** Problem **
Transcribe the data verbatim, starting at the line that contains "Select the 暁の章 chapter card" and ending after the line that contains "Click the Betrag".

** Data listing **
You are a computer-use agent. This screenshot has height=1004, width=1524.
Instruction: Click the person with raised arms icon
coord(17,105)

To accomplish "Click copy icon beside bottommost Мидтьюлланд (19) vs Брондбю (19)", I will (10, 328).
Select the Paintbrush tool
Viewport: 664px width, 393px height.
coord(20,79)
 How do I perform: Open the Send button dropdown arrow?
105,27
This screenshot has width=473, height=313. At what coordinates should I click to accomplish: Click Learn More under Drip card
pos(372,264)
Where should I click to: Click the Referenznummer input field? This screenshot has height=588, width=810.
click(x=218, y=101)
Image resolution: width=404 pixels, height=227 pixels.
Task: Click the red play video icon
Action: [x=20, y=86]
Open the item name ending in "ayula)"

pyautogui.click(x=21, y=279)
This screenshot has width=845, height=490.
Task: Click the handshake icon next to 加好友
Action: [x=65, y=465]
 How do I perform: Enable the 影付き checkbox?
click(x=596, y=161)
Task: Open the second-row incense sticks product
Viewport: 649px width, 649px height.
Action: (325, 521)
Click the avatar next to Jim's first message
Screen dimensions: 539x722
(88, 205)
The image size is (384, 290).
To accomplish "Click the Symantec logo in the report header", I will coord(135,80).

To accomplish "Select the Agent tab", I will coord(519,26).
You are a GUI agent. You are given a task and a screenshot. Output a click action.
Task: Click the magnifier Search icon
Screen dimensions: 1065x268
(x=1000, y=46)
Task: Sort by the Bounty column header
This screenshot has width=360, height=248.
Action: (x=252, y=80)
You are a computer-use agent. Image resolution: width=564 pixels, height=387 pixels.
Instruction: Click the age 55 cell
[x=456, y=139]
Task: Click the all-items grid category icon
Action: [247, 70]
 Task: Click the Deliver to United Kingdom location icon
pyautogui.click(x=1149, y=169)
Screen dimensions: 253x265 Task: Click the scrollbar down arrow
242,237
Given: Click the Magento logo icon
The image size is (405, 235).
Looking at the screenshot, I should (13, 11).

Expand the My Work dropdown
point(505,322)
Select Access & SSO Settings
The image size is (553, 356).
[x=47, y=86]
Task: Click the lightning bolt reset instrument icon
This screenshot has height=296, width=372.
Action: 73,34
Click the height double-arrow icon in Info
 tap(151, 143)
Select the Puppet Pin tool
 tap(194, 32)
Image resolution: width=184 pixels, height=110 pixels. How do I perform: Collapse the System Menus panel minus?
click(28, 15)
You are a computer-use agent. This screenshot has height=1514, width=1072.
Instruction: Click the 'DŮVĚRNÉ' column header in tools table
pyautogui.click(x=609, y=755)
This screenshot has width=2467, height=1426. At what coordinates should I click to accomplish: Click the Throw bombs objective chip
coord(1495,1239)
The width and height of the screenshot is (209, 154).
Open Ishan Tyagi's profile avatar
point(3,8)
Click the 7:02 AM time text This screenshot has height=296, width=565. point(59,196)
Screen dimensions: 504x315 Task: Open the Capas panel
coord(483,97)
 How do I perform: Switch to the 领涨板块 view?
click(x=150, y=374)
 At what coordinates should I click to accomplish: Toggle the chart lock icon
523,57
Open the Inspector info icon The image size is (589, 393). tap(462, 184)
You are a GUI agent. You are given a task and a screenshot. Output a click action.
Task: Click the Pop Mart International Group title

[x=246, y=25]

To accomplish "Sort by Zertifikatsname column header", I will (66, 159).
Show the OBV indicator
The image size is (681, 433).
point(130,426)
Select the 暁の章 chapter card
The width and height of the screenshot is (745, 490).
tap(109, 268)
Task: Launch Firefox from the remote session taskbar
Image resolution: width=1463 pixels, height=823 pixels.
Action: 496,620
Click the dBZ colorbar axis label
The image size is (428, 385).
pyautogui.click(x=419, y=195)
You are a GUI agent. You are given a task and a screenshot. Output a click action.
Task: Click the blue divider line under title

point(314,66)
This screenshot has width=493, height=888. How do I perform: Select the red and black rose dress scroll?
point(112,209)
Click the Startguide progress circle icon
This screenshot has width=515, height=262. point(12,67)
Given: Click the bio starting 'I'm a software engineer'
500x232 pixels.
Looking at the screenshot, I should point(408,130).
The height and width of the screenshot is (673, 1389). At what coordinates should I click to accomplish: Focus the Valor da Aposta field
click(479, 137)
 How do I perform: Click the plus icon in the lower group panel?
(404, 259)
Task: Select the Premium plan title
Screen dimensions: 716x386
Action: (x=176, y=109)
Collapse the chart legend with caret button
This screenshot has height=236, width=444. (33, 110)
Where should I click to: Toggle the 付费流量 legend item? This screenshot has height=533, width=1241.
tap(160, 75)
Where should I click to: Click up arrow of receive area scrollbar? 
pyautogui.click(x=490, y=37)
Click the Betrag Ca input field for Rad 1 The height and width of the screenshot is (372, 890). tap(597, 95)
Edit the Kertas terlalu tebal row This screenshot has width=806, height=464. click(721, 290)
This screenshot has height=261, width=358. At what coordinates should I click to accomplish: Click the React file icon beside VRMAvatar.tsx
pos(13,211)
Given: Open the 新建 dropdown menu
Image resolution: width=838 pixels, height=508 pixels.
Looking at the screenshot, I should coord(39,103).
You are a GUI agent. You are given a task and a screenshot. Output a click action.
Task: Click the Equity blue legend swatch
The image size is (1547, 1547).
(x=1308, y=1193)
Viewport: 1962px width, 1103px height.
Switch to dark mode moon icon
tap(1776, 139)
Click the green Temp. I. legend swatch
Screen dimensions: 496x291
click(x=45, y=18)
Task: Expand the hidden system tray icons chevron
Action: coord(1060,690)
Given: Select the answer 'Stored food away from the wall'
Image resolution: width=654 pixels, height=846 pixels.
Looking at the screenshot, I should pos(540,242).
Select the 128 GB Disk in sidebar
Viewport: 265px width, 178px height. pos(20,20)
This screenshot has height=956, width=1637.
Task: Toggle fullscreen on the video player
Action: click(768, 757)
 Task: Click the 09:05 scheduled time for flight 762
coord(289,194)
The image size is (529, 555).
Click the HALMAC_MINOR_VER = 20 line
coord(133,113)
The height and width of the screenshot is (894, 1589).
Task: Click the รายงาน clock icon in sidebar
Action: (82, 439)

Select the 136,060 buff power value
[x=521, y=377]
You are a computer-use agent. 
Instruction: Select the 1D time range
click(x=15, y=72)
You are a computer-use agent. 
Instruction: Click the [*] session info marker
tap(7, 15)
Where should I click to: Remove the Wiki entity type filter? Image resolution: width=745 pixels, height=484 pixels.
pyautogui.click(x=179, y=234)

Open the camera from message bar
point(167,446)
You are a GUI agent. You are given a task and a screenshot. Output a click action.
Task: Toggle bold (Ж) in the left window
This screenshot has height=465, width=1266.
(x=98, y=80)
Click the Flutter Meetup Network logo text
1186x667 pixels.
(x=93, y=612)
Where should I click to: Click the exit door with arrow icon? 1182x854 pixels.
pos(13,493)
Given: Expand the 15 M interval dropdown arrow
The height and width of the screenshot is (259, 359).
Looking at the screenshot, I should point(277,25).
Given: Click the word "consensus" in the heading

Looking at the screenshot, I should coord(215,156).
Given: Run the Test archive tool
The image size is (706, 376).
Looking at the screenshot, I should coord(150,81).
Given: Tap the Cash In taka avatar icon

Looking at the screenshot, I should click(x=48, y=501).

** Result of this task **
Select the 暁の章 chapter card
The width and height of the screenshot is (745, 490).
tap(109, 268)
Task: Launch Firefox from the remote session taskbar
Image resolution: width=1463 pixels, height=823 pixels.
Action: 496,620
Click the dBZ colorbar axis label
The image size is (428, 385).
pyautogui.click(x=419, y=195)
You are a GUI agent. You are given a task and a screenshot. Output a click action.
Task: Click the blue divider line under title

point(314,66)
This screenshot has width=493, height=888. How do I perform: Select the red and black rose dress scroll?
point(112,209)
Click the Startguide progress circle icon
This screenshot has width=515, height=262. point(12,67)
Given: Click the bio starting 'I'm a software engineer'
500x232 pixels.
Looking at the screenshot, I should point(408,130).
The height and width of the screenshot is (673, 1389). At what coordinates should I click to accomplish: Focus the Valor da Aposta field
click(479, 137)
 How do I perform: Click the plus icon in the lower group panel?
(404, 259)
Task: Select the Premium plan title
Screen dimensions: 716x386
Action: (x=176, y=109)
Collapse the chart legend with caret button
This screenshot has height=236, width=444. (33, 110)
Where should I click to: Toggle the 付费流量 legend item? This screenshot has height=533, width=1241.
tap(160, 75)
Where should I click to: Click up arrow of receive area scrollbar? 
pyautogui.click(x=490, y=37)
Click the Betrag Ca input field for Rad 1 The height and width of the screenshot is (372, 890). tap(597, 95)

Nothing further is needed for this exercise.